|
Bali
Ngurah Rai Tutup 25 Jam Menghadapi Nyepi
19 Maret 2004
TEMPO Interaktif, Denpasar:Terkait pelaksanaan ibadah Nyepi oleh umat Hindu di Bali, Bandara Ngurah Rai Denpasar akan ditutup bagi penerbangan selama 25 jam. Penutupan dimulai Minggu (21/3) dini hari pukul 05.00 WITA sampai Senin (22/3) pukul 06.00 WITA.
Penutupan yang telah dilakukan untuk keempat kalinya di setiap hari Nyepi ini, menurut Humas PAP IGN Ardhita, adalah untuk menghormati ibadah yang dilakukan umat Hindu. “Sejak tiga bulan lalu kami sudah membuat pengumuman resmi ke maskapai penerbangan nasional dan internasional,” katanya, Jumat (19/3).
Dengan penutupan itu maka penerbangan dengan tujuan akhir dan keberangkatan pertama Bandara Ngurah Rai ditiadakan. Penerbangan transit diizinkan tetapi dilarang mengangkut penumpang dengan tujuan akhir Denpasar atau berangkat dari Denpasar. Namun demikian, penerbangan lintas dan pendaratan darurat tetap diizinkan.
Khusus untuk penerbangan lintas atau transit, awak pesawat dan penumpang diharuskan tetap berada di wilayah bandara. Sedangkan untuk mengantisipasi pendaratan darurat, pihak bandara tetap menyiagakan petugas keamanan, petugas pemadam kebakaran, serta staf operasional harian lainnya. Petugas pengatur lalu lintas udara, menurut Ardhita, juga akan bekerja seperti biasa.

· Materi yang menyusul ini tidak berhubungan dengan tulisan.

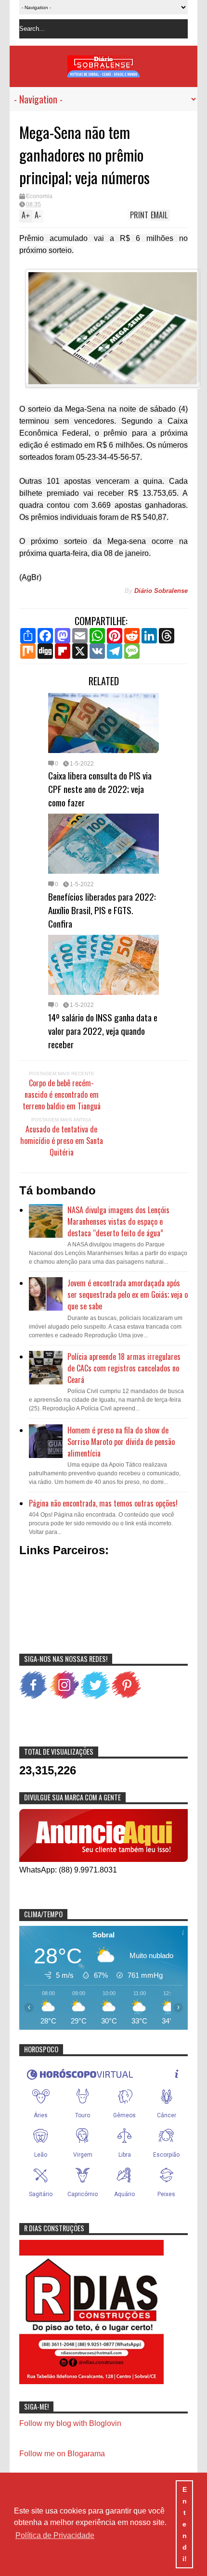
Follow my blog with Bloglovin (70, 2423)
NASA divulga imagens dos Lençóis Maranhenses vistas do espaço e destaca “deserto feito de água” (118, 1221)
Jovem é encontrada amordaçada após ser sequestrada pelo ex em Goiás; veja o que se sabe (127, 1294)
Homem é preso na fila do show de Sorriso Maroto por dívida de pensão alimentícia (121, 1441)
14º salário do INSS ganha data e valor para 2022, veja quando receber (102, 1030)
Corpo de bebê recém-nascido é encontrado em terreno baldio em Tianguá (62, 1094)
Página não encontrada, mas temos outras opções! (103, 1503)
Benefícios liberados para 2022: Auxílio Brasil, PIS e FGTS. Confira (102, 910)
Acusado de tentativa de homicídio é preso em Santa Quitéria (61, 1140)
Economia (39, 196)
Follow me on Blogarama (62, 2454)
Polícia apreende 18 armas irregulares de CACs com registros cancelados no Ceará (124, 1368)
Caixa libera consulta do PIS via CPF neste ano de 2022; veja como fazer (100, 788)
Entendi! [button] (184, 2524)
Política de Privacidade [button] (54, 2535)
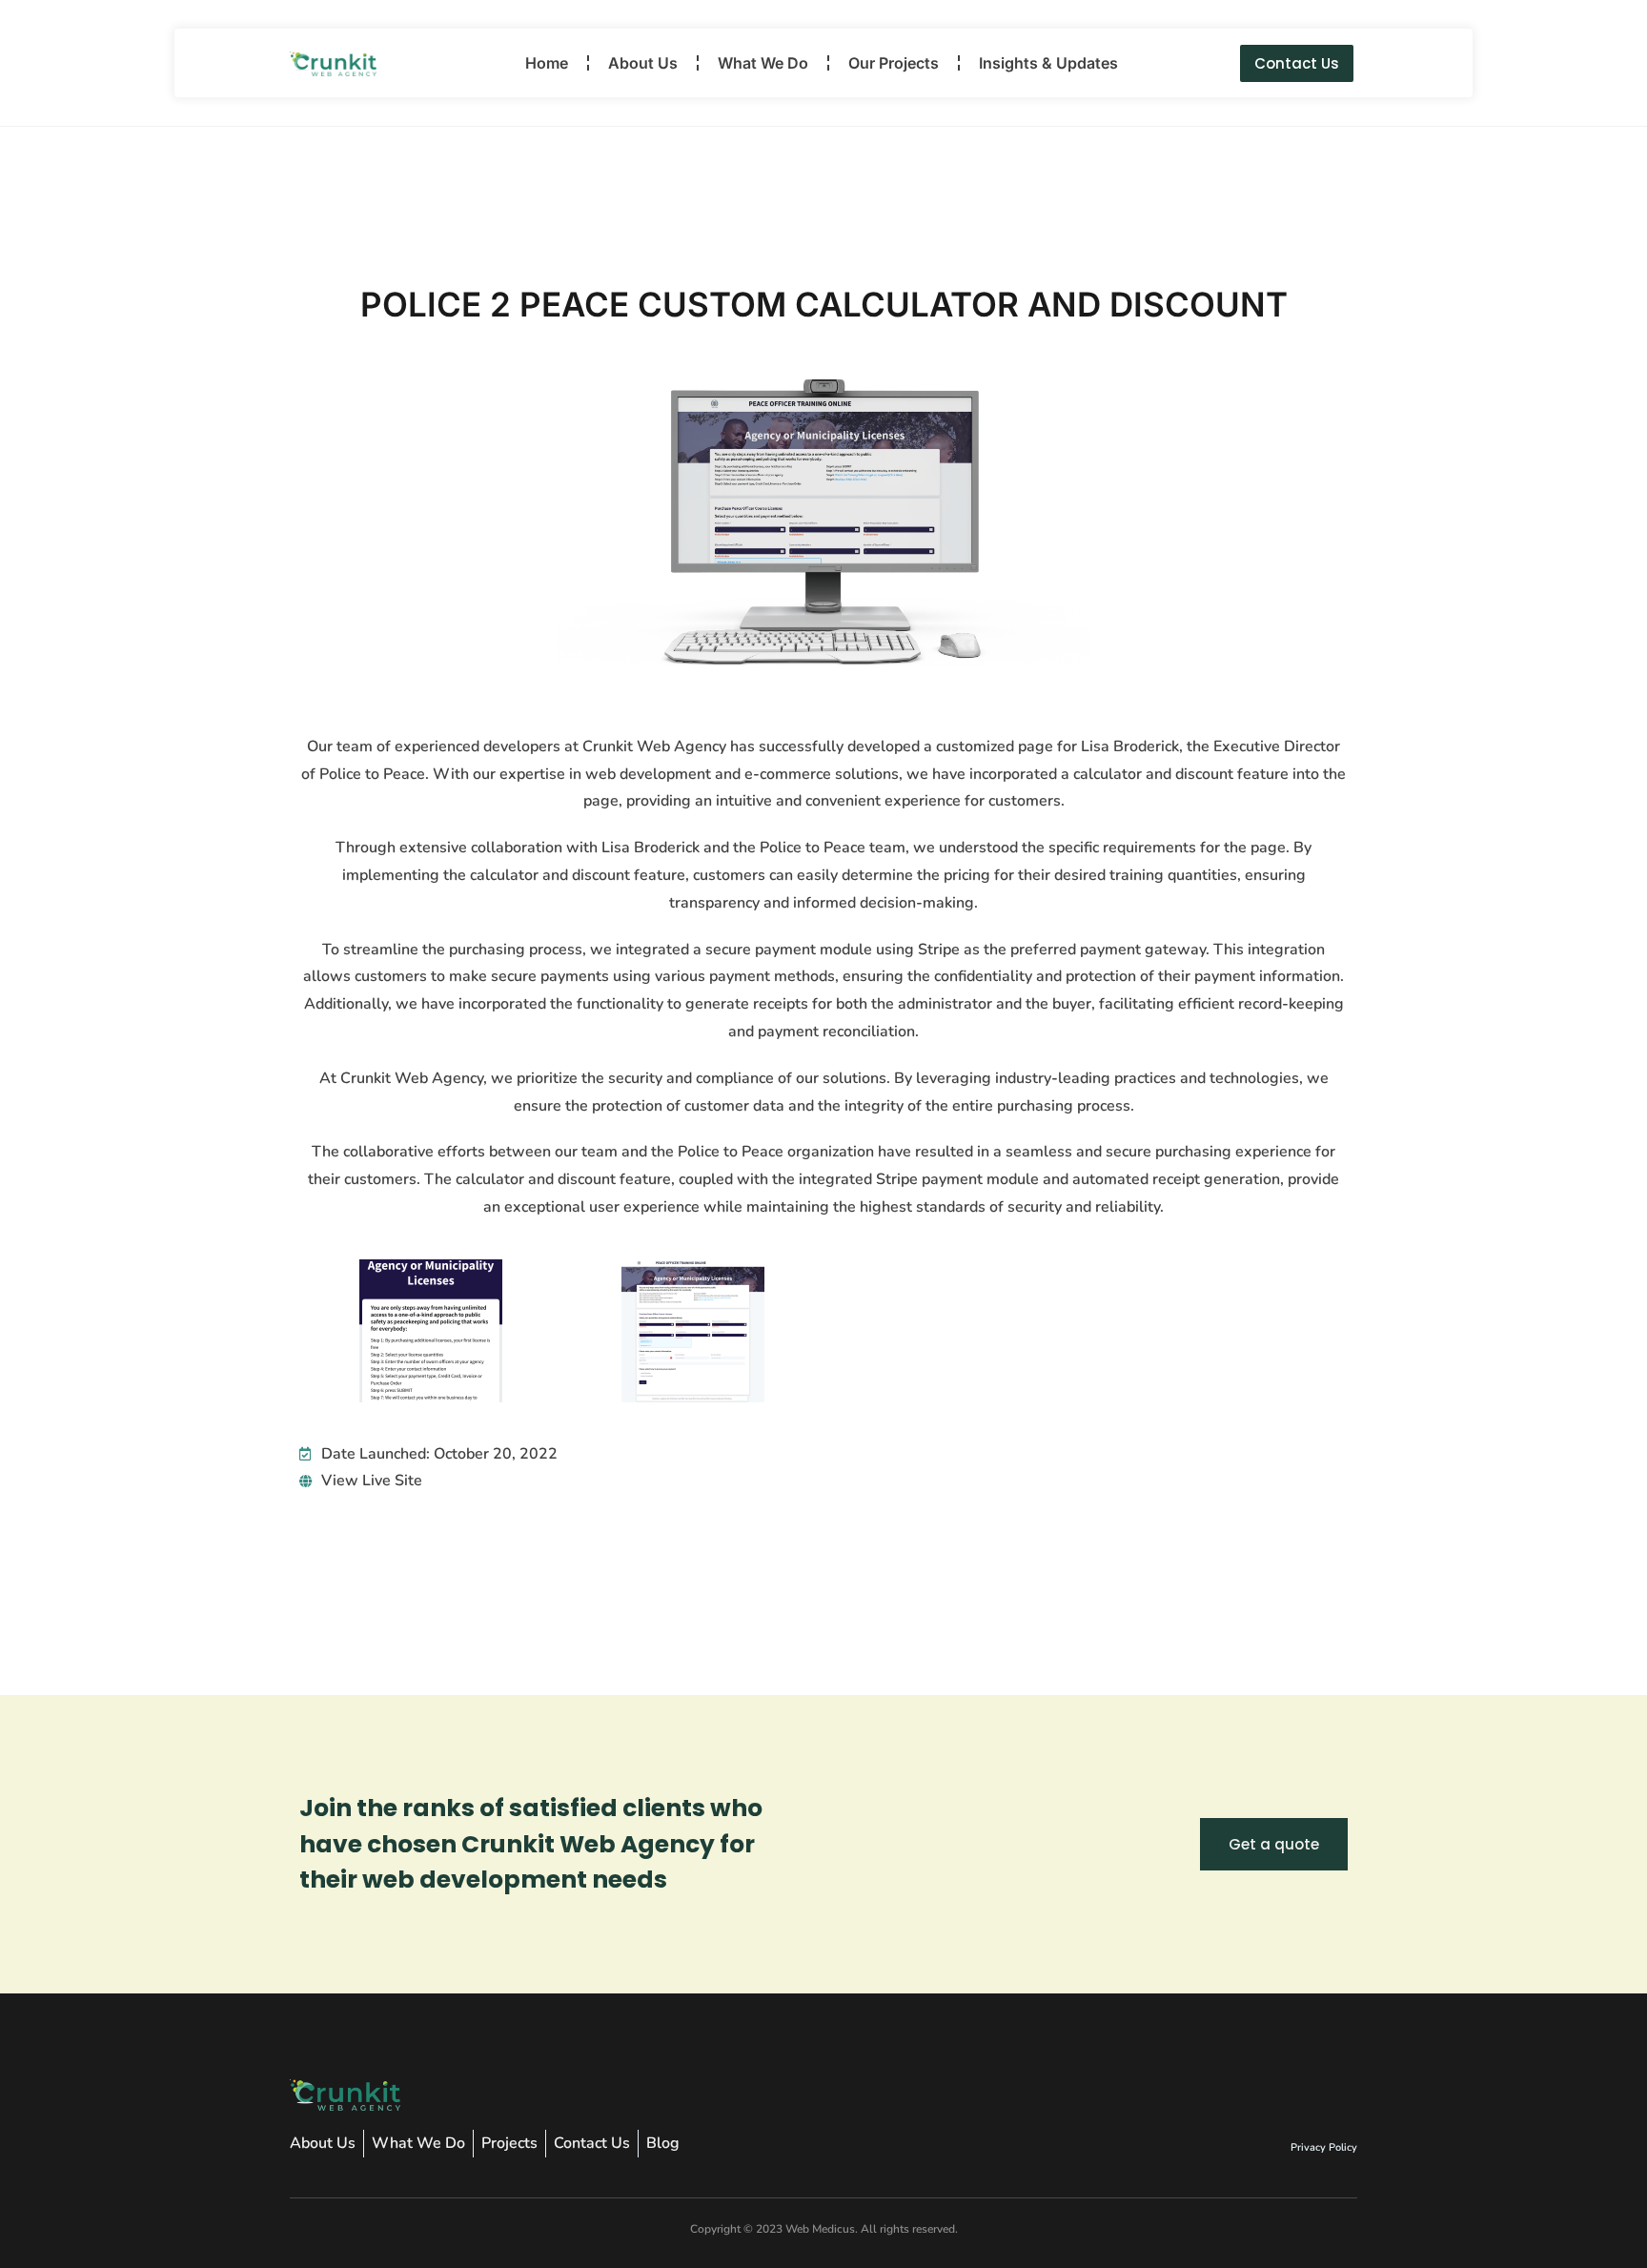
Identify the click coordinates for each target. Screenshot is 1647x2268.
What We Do (763, 62)
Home (546, 62)
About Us (643, 62)
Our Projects (893, 62)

Penutupan secara total tersebut, menurut Ardhita, memang akan mengurangi pendapatan PAP dari biaya keberangkatan dan pendaratan pesawat, parkir pesawat, pajak bandara, dan lainnya. Namun, ia menolak untuk menyebut perkiraan kerugian itu.

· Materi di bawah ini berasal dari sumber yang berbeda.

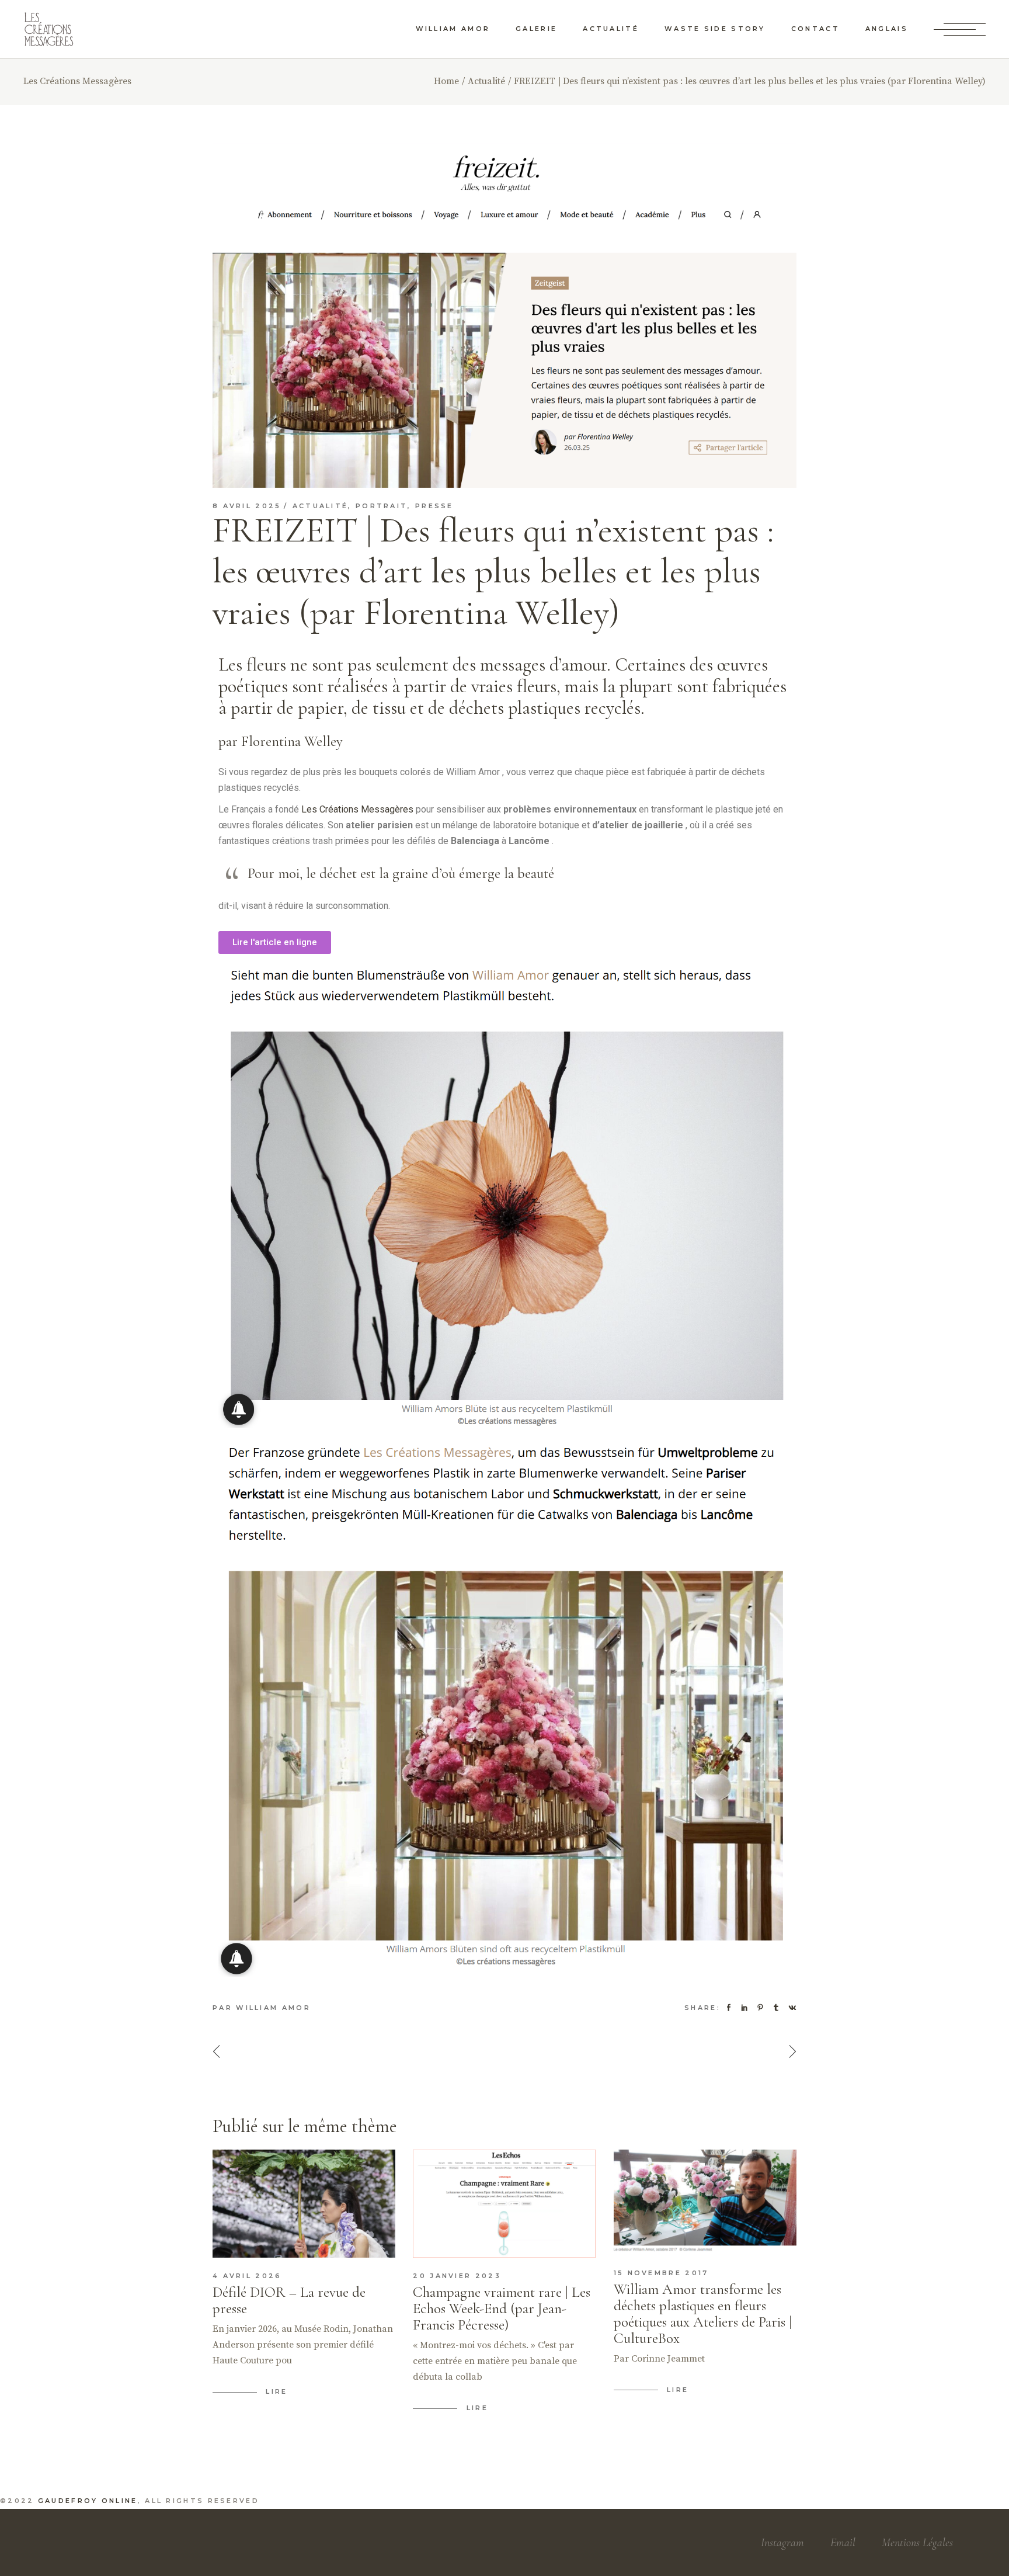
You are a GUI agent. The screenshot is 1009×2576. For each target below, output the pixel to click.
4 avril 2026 (247, 2276)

“Sebagai perusahaan yang berada di Bali, kami merespon positif keinginan masyarakat,” katanya. Pengguna bandara yang masuk dan keluar dari Bali dalam satu hari rata-rata mencapai 6.000-7.000 orang. Dari jumlah itu, turis asing mencapai 3.000-4.000 orang.
Kebijakan menutup bandara secara total dilakukan sejak empat tahun terakhir. Kebijakan sebelumnya dengan memberikan dispensasi bagi pihak hotel dan angkutan wisata yang telanjur mendapat tamu pada saat Nyepi ternyata telah disalahgunakan, yakni dengan adanya hotel atau angkutan wisata yang justru menjual paket Nyepi dan mendatangkan turis pada hari H Nyepi. Akibatnya, kata Ardhita, umat Hindu kemudian merasa terganggu.

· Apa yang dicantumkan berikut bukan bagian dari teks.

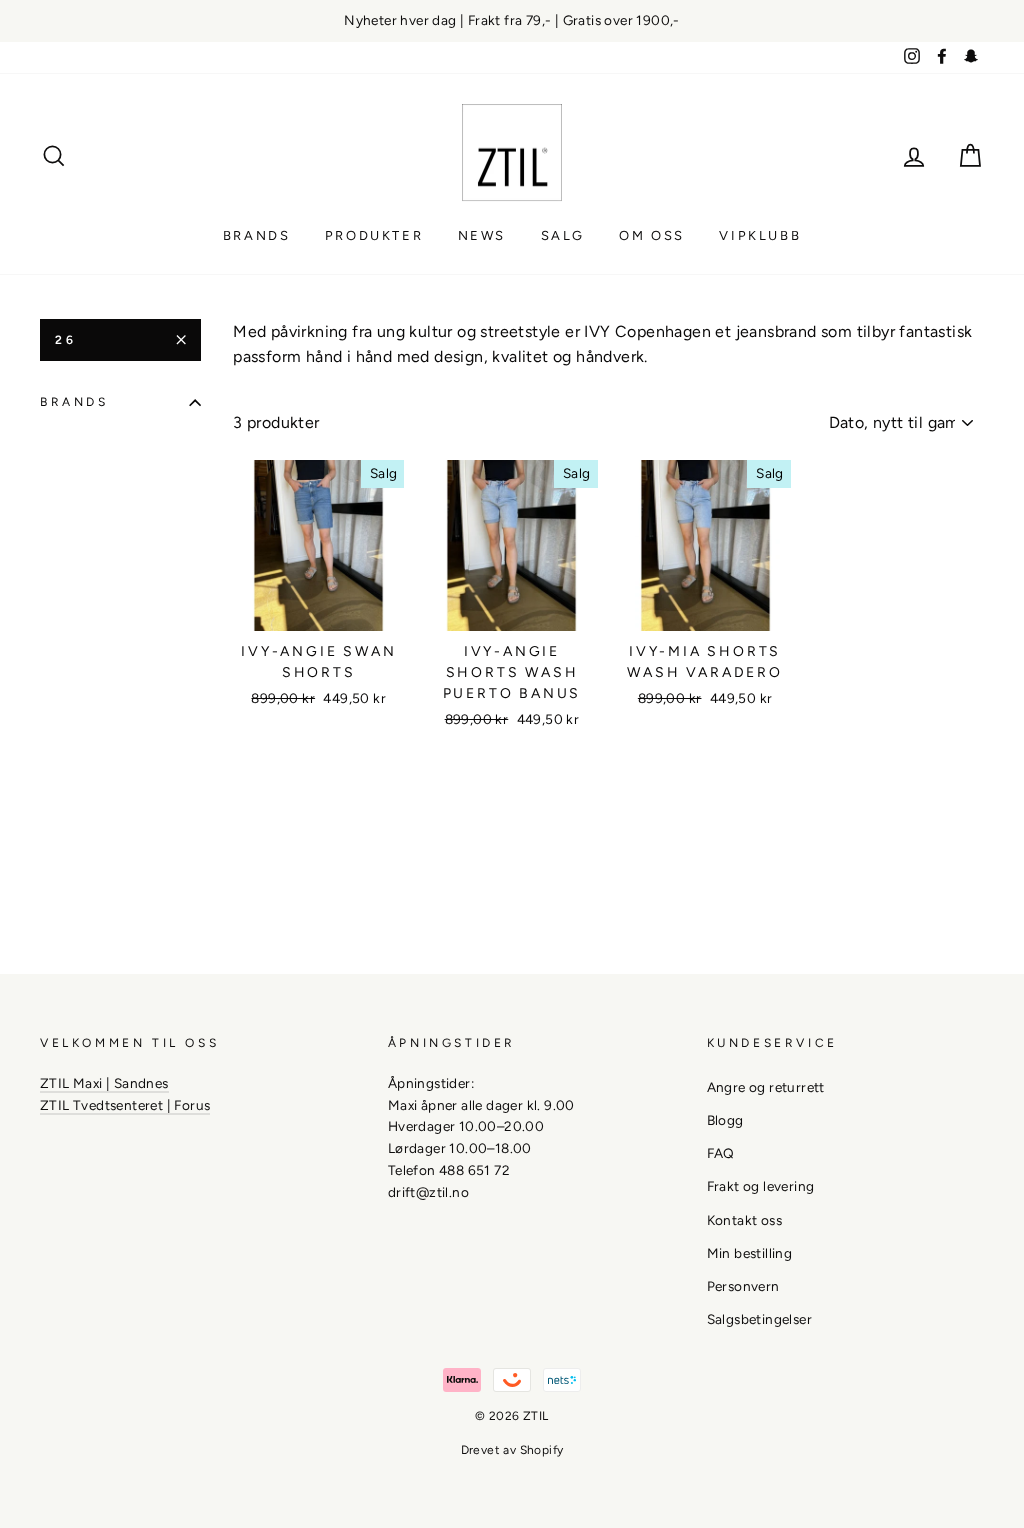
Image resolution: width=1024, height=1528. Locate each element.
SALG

Sejak penerapan penutupan total, menurut Ardhita, tidak ada lagi turis yang datang pada saat Nyepi. PAP juga belum memiliki pengalaman harus melayani penerbangan transit atau penerbangan yang terpaksa mendarat karena keadaan darurat. “Kita harapkan tahun ini juga tidak terjadi,” katanya.
Selain bandara, aktivitas lain yang terhenti serangkaian Nyepi adalah aktivitas kampanye partai politik. Sesuai kesepakatan partai politik sebelum putaran kampanye Pemilu awal maret lalu, kampanye di Bali dihentikan mulai Sabtu 20 Maret sampai Senin 22 Maret.
“Ini untuk memberi kesempatan umat Hindu beribadah dengan tenang. Di samping itu kalau dipaksakan kampanye pasti tak akan ada yang ikut,” kata Ketua KPU Bali. Kesepakatan lainnya adalah untuk membersihkan atribut parpol selama tiga hari masa Nyepi. Namun, karena Nyepi tahun ini bertepatan dengan masa kampanye, pawai ogoh-ogoh atau patung raksasa yang biasanya digelar sehari sebelum Nyepi juga ditiadakan karena dikhawatirkan menjadi ajang kampanye.